No email is not safe because even if you use SSL on your mail servers there is a record of the message on the server's disk which can be read by an administrator. Only PGP/GPG or SMIME encrypted email would be safe.

On top of Signal - another encrypted option of exchanging messages can be used, that doesn't require to confirm your ID by clicking links or providing e-mail etc. It's also multi-platform which is very important. It is

1. for Android: Conversation app


2. for Linux and Windows: Gajim app

It can use either PGP or OMEMO encryption - plug in might need to be installed separately.

There is also another method, probably the best in your situation.

It requires you to have a website with SSL and on a website and embedded box. Someone can write a message in that box and upon sending, message should be encrypted with [i.e.] PGP public key which can only be auto decrypted on your PC email.

If your email is preset by the company then a solution is not to have a password at all (the password is seeded with a long, complicated, etc. string nobody knows).

You then request a new one (though the "Forgotten password" functionality), which sends you a reset link to your email.

Correct, it is unsafe to send a password in an email.

A safe initial account protocol is:

Send the user a single use, expiring hyperlink and allow the user to set their initial password from that link.
Then, optionally verify the user has set up the second factor.
Then, optionally check the user's identity in some other way (video call?)
Finally, provision the user's account with the access they require.

The good ol' phone call is a tried and true method.

Aside from this, an SSH handshake is a good method...

Both you and the recipient generate an SSH key. You generate a password and encrypt the password using your key. You send encrypted password to the client. They add an additional encryption to your message using their key. Then they send you back the double-encrypted message. You decrypt this message, leaving just the password encrypted by the recipient's key. You send back this message. They decrypt it using their password to get the password. This way unencrypted data never touches the web.

Ask them to instead pick up the phone and call you. Using out of band communication significantly reduces the likelihood of a eavesdropper getting access to your information. This is partly because it isn't unlikely that an attacker would have compromised your email system, or your phone system, but the odds of them having compromised both is low. if you can split up the vital information (e.g. username in email, password by phone, etc) then it just becomes harder for the attacker, relatively to the increase in work required of you.

OAuth is the alternative to access third party systems without the requirement to set up password authentication in said systems and eliminates the need to exchange passwords. Of course, that would require that systems to support OAuth, which is not always the case.

The first thing that comes to my mind is asymmetric encryption (e.g. GPG). This could be particularly useful without overcomplicating things.

Find or set up a public key server and let everyone share their public keys. Then whenever you need to share something sensitive to a specific recipient, you can grab his key and encrypt the content. No one else will know the original content except the recipient.

An example email would become:

Hi iBug,

Here's your login credential to Information Security Stack Exchange. It's encrypted with your key DEADBEEF found on our corporate key server.

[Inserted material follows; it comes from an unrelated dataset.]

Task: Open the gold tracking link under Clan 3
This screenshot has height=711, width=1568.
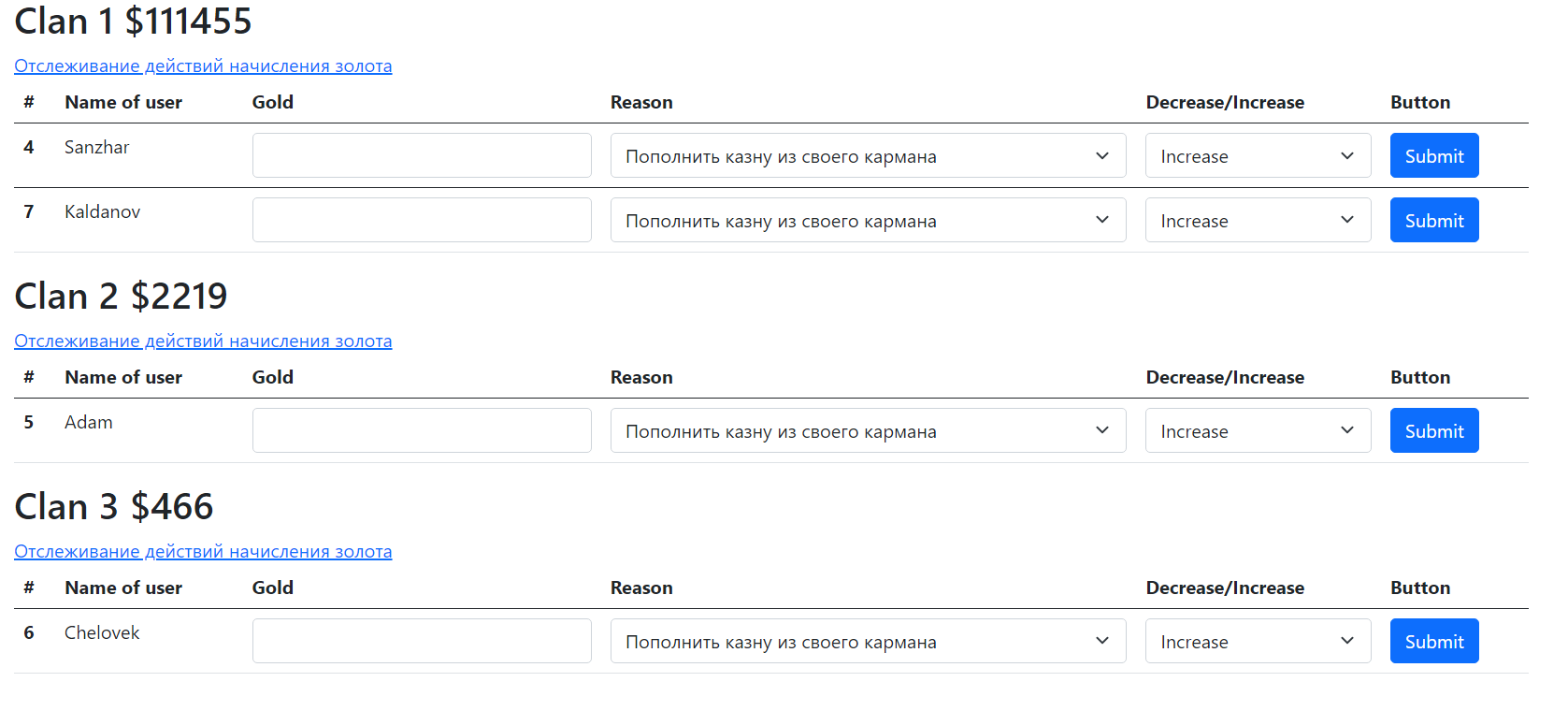Action: (x=203, y=551)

 < GPG Encrypted Message >

Good question. This is a classic problem in crypto: how to securely distribute keys. When I was reading on PGP some years ago, the documentation addressed this in detail. Each party needs to create a secret key and a public key. The public keys can be posted on a site, or mailed. Then you need to meet in person, or if you know each other, call on the phone, to exchange fingerprints of these public keys. You can also arrange key sharing parties, and form a chain of trust over several persons.

Because the details make or break your security, you'd spend some time reading the actual PGP docs, or some crypto handbooks, e.g. by Bruce Schneier.